*PASSAGE FOR REVIEW*.

Ferrari’s first EV doesn’t creep in quietly. The Ferrari Luce lands with 1,035 horsepower, four motors, and a cabin that pushes back against the giant-screen trend.
That alone would make it big news. The timing matters too, because premium brands are still testing demand for electric exotics, and Lamborghini already shelved its Lanzador grand tourer. The Luce has to do more than go fast, it has to prove a supercar brand can make an EV people want to live with.
The Ferrari Luce looks unlike any other Ferrari
The Luce is a four-door liftback, and its shape feels more like a sleek glass house than a classic mid-engine Ferrari. Coach doors swing wide, the rear keeps circular taillights as a small nod to the past, and nearly everything else points forward. Up front, a large air channel cuts through the body, while the windshield wipers sit at the sides instead of the cowl. Air also passes through a floating rear wing. Ferrari says that makes the Luce its most aerodynamic road car yet.
That new shape won’t please every Ferrari loyalist, and the company knows it. Still, there is a clear reason for the break with tradition. The Luce is meant to be the easiest Ferrari to use every day, with five seats, a 21-cubic-foot trunk, and a price around 550,000 euros when European sales start later this year. It’s also Ferrari’s first five-seater, which tells you this car is aimed at buyers who want theater and usefulness in the same package.
Four motors, 1,035 hp, and an 800-volt platform
Under the skin, the Luce uses a dedicated EV platform with a cast-and-extruded aluminum chassis and a structural battery built into the floor. Total weight stays just under 5,000 pounds, and Ferrari says the balance is 47/53 front to rear. You can browse the official Ferrari Luce specs for the full factory overview.

*STUDY QUESTIONS*.
1) Using the Ferrari Luce article above, answer these:
(a) How much horsepower does the Luce have?
(b) How large is its trunk?
(c) What front-to-rear weight balance does Ferrari give for it?
2) Please carry on the Ferrari Luce article from its last sentence.

*SOURCE INFORMATION*.
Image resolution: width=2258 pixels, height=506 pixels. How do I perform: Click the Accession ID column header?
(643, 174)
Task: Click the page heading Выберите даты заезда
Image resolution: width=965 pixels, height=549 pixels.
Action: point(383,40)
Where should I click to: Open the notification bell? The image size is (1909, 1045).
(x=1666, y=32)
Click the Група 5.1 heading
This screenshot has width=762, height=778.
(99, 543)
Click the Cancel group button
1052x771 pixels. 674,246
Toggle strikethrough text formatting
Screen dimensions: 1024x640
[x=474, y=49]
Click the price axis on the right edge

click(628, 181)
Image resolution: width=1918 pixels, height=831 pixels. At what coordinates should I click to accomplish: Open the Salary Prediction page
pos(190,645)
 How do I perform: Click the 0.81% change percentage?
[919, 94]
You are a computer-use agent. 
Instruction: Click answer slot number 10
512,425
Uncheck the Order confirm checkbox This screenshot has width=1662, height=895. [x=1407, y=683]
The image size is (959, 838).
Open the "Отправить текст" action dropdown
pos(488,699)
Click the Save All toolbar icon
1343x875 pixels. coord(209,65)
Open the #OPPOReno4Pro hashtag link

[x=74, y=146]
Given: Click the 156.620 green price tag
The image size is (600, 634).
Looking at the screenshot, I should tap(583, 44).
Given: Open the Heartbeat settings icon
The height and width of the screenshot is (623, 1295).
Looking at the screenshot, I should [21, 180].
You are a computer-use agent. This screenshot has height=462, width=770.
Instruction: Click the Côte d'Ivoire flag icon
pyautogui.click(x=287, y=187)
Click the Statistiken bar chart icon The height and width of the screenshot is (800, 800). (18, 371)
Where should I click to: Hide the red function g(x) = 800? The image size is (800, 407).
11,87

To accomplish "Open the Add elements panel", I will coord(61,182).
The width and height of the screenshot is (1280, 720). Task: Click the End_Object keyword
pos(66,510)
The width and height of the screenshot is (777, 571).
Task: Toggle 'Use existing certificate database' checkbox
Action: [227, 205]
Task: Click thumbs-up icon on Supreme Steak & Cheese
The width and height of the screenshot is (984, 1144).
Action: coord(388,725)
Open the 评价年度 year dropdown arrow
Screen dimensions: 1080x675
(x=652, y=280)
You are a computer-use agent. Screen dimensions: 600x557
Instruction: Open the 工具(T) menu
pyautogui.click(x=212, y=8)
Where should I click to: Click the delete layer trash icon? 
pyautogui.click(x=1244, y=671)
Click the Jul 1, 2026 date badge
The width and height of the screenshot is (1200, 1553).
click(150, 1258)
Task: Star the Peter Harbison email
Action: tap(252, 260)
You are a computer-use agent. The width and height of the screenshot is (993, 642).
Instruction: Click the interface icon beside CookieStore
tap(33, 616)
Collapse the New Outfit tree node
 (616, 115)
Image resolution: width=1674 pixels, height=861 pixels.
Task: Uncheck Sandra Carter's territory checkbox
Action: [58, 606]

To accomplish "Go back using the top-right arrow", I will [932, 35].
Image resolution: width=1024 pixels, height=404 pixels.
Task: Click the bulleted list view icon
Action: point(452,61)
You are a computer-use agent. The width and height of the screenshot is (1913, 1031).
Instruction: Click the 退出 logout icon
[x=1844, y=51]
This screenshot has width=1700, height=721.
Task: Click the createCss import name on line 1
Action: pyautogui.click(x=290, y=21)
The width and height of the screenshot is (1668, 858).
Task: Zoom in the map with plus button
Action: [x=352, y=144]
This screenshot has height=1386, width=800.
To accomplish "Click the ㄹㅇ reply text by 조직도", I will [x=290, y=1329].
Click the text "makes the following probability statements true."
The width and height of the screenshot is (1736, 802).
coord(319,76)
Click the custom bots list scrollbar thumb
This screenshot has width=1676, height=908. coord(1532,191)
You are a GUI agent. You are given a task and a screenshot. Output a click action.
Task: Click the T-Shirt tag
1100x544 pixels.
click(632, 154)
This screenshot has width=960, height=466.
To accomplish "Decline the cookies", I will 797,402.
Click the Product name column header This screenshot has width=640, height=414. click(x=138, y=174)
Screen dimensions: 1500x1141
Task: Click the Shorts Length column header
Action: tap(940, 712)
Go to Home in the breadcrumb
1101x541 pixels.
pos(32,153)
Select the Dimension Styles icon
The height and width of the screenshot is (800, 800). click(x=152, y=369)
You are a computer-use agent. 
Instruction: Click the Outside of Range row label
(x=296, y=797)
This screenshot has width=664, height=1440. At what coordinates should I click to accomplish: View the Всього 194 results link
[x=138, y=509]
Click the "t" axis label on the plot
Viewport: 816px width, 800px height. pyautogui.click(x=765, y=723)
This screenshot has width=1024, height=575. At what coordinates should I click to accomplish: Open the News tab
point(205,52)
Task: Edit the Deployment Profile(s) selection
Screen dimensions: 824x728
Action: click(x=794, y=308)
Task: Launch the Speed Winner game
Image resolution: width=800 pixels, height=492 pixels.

*WRITTEN ANSWERS*.
1)
(a) 1,035 horsepower
(b) 21 cubic feet
(c) 47/53

2)
The headline numbers are easy to scan:
| Spec | Ferrari Luce |
|---|---|
| Power | 1,035 hp |
| Torque | 730 lb-ft |
| Battery | 122 kWh |
| Voltage | 800 V |
| DC fast charging | Up to 350 kW |
| 0-62 mph | 2.5 seconds |
| Top speed | 192 mph |
| Range | 530 km WLTP |
Those numbers put the Luce in rare air, yet Ferrari made a few unusual choices. Each wheel has its own permanent-magnet motor, the front pair can spin to 30,000 rpm, and the front axle can disconnect for better cruise efficiency. The 122 kWh pack uses SK On pouch cells in 15 modules, and Ferrari says owners will be able to swap in future battery modules as the car ages. If you want more context on how pack design shapes power and range, this guide to modern EV battery pack trends helps.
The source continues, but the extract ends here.